I didn’t get help for real until I was arrested while attempting to purchase crack one night. I was crying in the back of the police cruiser and the officers told me not to worry, that it will be okay. I explained to them I wasn’t worried but had been waiting for this day to come. That was my last night on crack! I went to a couple of anonymous support meetings, but for the most part just made up my mind in the back of the police car that I was done! Actually my hardest addiction to give up was nicotine and I wasn’t able to be free from that until February of 2007. After I quit smoking my stepson got me into running and I haven’t stopped since.
Don’t give up on yourself! At times I thought I would never become or stay clean, but I have been off drugs for over 25 years and I choose not to drink alcohol. As long as you are alive, there is hope. Try to remember that there are people willing to help you through it!
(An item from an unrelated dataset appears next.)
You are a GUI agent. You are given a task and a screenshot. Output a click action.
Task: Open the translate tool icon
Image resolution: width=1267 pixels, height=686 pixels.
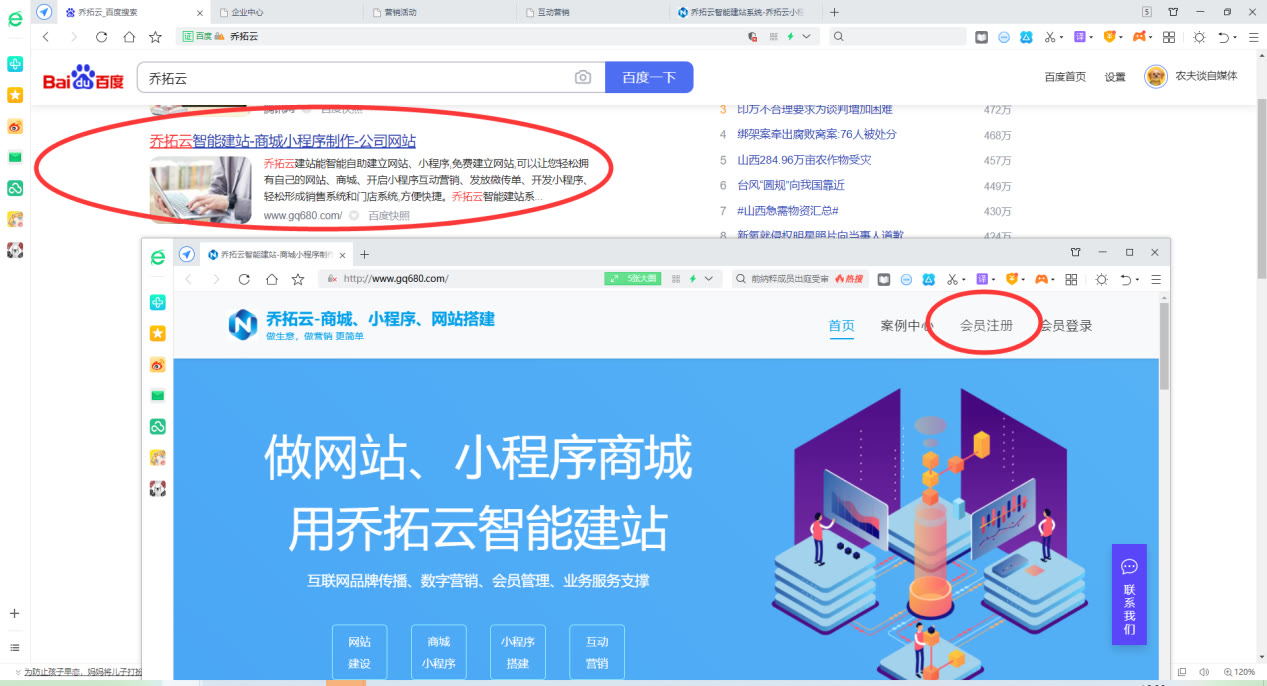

Life is great today! It isn’t without the ups and downs that most of us face but I know I can handle anything thrown my way with the support of loved ones and coping skills I have practiced over the years. I parted ways with my former employer in 2013 to devote myself to a more fulfilling vocation. I love the people I have met through my running adventures and volunteering with Runwell, a non-profit that raises funds to help those with addiction and mental health issues. I have also recently started my own business called Active Recovery Consulting, a community based wellness consulting company specializing in addiction-fitness programs.
I continue to use running, yoga, eating habits, and my own sense of spirituality to help myself lead a fulfilling life! One of my mantras the last few years has been “Giving Back to Move Forward” and that sense of greater purpose is quite powerful. Lastly I would say if you strive for something more go out and try to grab it! I am not as afraid of failure as I am of being afraid to try!